ACTION ITEM :: Starting at the first line of the data below, write out each line exactly until you reach the line containing "Given: Click the 报销金额 cell showing 40000", and include that line too.

** Opening SOURCE RECORDS block **

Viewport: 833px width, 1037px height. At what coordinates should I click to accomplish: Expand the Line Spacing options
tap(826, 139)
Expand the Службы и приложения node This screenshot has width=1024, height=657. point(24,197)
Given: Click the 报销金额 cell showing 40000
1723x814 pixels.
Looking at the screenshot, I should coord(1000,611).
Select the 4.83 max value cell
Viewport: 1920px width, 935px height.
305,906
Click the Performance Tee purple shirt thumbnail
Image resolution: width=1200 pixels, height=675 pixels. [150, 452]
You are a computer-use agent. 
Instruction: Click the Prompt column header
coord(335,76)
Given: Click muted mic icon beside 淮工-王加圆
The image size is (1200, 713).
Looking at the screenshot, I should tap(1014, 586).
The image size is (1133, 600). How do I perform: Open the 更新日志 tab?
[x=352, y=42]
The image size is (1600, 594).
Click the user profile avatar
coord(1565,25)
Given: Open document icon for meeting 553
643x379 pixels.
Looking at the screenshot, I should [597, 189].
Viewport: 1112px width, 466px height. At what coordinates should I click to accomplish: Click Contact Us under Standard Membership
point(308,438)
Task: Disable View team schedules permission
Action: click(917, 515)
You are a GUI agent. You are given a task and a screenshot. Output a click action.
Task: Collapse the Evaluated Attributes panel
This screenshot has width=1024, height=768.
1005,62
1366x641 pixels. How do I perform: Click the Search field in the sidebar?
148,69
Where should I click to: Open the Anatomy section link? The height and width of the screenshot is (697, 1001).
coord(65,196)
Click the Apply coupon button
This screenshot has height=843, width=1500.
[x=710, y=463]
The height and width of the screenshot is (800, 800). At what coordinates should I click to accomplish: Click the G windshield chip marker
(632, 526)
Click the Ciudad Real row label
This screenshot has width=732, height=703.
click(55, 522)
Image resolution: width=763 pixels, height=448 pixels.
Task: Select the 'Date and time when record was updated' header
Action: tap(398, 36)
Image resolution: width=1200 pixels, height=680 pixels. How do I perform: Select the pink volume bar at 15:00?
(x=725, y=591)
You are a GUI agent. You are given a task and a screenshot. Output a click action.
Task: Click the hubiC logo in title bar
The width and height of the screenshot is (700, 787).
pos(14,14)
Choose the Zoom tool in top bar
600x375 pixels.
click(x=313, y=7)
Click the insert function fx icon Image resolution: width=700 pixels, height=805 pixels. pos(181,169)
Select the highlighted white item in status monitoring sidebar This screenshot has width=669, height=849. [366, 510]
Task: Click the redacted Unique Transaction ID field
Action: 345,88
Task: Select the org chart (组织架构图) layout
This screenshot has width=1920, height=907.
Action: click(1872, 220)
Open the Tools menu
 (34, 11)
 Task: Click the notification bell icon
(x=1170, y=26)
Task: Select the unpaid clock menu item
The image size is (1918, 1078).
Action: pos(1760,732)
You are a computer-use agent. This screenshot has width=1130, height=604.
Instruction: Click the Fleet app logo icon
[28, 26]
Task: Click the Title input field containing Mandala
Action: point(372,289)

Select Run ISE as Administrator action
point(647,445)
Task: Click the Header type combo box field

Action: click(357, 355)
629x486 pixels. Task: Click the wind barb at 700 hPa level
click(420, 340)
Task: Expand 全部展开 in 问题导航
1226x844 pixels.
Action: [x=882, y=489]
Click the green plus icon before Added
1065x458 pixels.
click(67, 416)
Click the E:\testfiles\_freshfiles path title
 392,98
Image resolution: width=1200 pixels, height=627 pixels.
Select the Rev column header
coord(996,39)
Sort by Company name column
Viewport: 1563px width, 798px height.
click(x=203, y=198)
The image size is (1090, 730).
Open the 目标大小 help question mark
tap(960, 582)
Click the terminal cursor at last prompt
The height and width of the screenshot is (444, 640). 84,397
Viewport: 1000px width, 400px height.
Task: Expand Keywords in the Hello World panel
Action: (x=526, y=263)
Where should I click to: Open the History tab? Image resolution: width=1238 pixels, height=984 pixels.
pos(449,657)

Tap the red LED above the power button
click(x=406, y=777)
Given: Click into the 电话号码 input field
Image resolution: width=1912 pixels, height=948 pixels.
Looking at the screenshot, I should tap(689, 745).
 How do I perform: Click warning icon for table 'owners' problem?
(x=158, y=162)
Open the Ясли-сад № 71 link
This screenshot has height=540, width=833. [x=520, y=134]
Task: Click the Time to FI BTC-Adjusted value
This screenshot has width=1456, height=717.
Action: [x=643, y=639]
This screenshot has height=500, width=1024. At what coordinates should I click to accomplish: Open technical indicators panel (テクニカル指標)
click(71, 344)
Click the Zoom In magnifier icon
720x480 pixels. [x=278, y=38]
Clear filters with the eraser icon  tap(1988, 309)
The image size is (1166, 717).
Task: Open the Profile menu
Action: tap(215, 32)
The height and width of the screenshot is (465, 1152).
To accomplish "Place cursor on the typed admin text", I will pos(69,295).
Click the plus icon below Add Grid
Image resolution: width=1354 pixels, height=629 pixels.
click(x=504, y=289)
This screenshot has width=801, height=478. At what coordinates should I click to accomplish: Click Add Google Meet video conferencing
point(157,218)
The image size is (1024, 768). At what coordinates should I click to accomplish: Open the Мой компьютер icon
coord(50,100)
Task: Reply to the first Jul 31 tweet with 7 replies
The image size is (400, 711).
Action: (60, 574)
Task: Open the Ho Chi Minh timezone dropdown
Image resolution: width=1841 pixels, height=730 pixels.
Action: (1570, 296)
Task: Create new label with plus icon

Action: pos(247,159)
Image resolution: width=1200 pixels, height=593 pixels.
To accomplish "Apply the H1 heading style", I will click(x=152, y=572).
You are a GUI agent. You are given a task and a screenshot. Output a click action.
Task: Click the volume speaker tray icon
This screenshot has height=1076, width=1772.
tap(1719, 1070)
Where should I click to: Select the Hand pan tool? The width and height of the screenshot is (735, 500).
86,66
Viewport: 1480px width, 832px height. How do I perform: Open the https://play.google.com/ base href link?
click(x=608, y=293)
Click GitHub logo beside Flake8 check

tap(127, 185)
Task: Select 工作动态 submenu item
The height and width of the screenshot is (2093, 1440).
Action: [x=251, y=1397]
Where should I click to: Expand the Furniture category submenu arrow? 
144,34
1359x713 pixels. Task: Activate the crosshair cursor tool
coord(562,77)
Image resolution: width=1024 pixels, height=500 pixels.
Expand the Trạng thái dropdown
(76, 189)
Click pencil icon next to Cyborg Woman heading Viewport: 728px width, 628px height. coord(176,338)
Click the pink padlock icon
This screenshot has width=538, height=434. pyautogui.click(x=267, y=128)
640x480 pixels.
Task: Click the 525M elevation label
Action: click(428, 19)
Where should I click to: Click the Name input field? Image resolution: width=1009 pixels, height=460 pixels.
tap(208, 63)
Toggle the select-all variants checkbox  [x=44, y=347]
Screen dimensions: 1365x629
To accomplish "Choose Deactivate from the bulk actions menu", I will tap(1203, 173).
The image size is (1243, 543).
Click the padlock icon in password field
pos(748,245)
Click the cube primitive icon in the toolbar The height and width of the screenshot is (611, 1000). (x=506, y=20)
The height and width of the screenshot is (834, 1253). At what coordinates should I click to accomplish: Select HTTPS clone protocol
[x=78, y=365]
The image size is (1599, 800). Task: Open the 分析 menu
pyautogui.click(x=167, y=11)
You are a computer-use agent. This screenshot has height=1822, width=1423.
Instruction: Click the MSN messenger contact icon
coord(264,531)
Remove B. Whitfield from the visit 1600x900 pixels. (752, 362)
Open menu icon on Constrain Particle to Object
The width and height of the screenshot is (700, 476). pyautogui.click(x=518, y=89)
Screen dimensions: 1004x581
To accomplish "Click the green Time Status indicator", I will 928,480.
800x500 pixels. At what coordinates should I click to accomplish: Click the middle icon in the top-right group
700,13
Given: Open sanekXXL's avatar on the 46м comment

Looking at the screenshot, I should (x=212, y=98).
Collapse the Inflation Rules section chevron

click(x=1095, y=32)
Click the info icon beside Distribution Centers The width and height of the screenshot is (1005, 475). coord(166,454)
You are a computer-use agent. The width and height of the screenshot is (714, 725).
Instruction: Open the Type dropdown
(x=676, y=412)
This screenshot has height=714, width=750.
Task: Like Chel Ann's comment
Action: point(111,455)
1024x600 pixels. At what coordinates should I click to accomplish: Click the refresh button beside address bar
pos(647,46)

** Closing SOURCE RECORDS block **

REPLY TO THE TASK ::
Viewport: 833px width, 1037px height. At what coordinates should I click to accomplish: Expand the Line Spacing options
tap(826, 139)
Expand the Службы и приложения node This screenshot has width=1024, height=657. point(24,197)
Given: Click the 报销金额 cell showing 40000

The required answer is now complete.